Science & Technology

In The Field: Having a Rocking Time

Sudbury – Hello again, this week we discuss changes. I start this entry with two days until I get to Terrace Bay; by the end of it I will have spent an entire week in the wilds. In geology, as you may or may not be aware, there are three types of rock: igneous, metamorphic and sedimentary. The area where I am going to be living has mostly igneous rocks, or rocks that come from below the Earth’s crust. However, these rocks are all incredibly old – in fact, they’re Precambrian Archaean rocks and the passing billenia have changed the rocks continuously. Deciphering the rock despite its metamorphosis is something that I can tell you right now I perceive as a wicked challenge.

In the spare time before heading to the field and, I presume, even after getting out there, my field team have been playing an aptly titled rock-identifying game called “Stump the Chump.” I can assure you that I am the chump in every occasion. I am always the one who says the wrong thing or waits silently without offering an opinion as my field crew members decipher the rock type given to us by my supervisor. It is my personal goal to overcome my incapability and to learn to identify a tourmaline from an amphibole from an olivine.

You may be asking what is metamorphic rock? It’s the result of high temperature and pressure exerted on original rock deep below the Earth’s crust. The process of metamorphosis usually causes minerals to “melt” and recrystallize more visibly in the resulting rock. The longer a rock is subjected to these high temperatures and pressures, the greater the changes in the look and texture of a resulting rock. More fine-grained rocks have usually experienced less metamorphism than coarse-grained and foliated rocks.

I know my crew sees me as a weak link, the member to be pitied for her lack of prior education in the ways and means of rocks and minerals. This perception is in fact warranted as I haven’t done anything thus far to counteract their opinion. In the same way that temperature and pressure act on rocks to metamorphose them into slates, schists, marbles and gneisses, I await the transformative powers of the summer’s heat, and the pressures to perform which I will face in the field, to turn me into a competent team member.
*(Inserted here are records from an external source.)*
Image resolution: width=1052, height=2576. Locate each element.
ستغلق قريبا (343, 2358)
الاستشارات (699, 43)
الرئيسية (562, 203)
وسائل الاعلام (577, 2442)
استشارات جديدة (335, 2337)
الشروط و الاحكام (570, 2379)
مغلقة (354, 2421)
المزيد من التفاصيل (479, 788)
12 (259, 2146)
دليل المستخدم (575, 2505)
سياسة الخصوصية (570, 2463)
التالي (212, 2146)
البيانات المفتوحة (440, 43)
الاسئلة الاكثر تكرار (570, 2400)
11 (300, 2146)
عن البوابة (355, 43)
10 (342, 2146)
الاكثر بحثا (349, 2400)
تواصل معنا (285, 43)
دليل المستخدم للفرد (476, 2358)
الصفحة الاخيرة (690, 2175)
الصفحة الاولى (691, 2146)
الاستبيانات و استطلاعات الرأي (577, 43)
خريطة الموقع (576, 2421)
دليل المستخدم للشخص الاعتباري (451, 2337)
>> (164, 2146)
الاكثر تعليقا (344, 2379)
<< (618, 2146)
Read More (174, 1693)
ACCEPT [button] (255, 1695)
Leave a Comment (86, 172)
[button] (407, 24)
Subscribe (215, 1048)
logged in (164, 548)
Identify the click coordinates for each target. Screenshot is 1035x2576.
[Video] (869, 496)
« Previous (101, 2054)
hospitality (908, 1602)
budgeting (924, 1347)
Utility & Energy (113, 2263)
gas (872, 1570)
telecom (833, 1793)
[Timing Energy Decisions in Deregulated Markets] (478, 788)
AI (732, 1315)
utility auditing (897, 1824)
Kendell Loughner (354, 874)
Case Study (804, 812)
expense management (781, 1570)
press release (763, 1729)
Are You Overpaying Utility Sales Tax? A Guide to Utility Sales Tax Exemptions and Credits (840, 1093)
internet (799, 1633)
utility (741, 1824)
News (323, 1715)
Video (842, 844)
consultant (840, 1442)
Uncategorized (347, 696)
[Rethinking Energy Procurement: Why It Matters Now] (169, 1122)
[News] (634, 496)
For now I wait excitedly to get into the field.

Jackfish Lake – The drive up took approximately 10 hours due to construction, heavy rain, and intense fog but when we crested the last hill and saw the way clear below us I sensed we were coming home; at the bottom of that hill lies our cabins tucked off the road and next to a section of bed-shaking road construction.

Our cabins themselves are straight from the 80s – no internet or cell service included. As a means of entertainment, I luckily brought my trusty transistor radio and managed to find the single station in the entire area. That is not a joke – they don’t even have CBC here. This station “CFNO Your Home Town Radio Station” has everything you need, from music and weather to how the beer league sports teams are doing. It’s an actual way to time travel for the low, low price of a drive north of the “Big Lake” as CFNO calls Superior.

Every day has started out so foggy you’d think the world ends at the side of the highway. Some days it rains all day, but a few times it has blossomed into the kind of perfect summer day that’s not too hot to move, but not as cold as I was afraid it might be way up here.

The chilly mornings have the advantage at least of preventing severely buggy weather but I sense the hordes are coming. If I don’t look like a pock-marked medieval peasant by the end of the summer I’ve clearly been lying about where I’ve been spending my time.

The view from here is, however, completely priceless. I spend my afternoons cradling a cool drink or an ice cream on the porch of our cabin reading and looking across the road to the lake and forest of fragrant pines. We face west and the sunsets rival even Waterloo’s; every morning I wake with the sun pouring into our east-facing windows. It’s difficult, especially when I sit outside typing this and soaking up the last rays of a dying day, not to feel how extremely lucky I am to experience this place. It could be the influence of the blessing from the Pic River Ojibwe Elders this morning who have me thinking about our place on the planet, but I’m grateful just to be here as I pass through my life.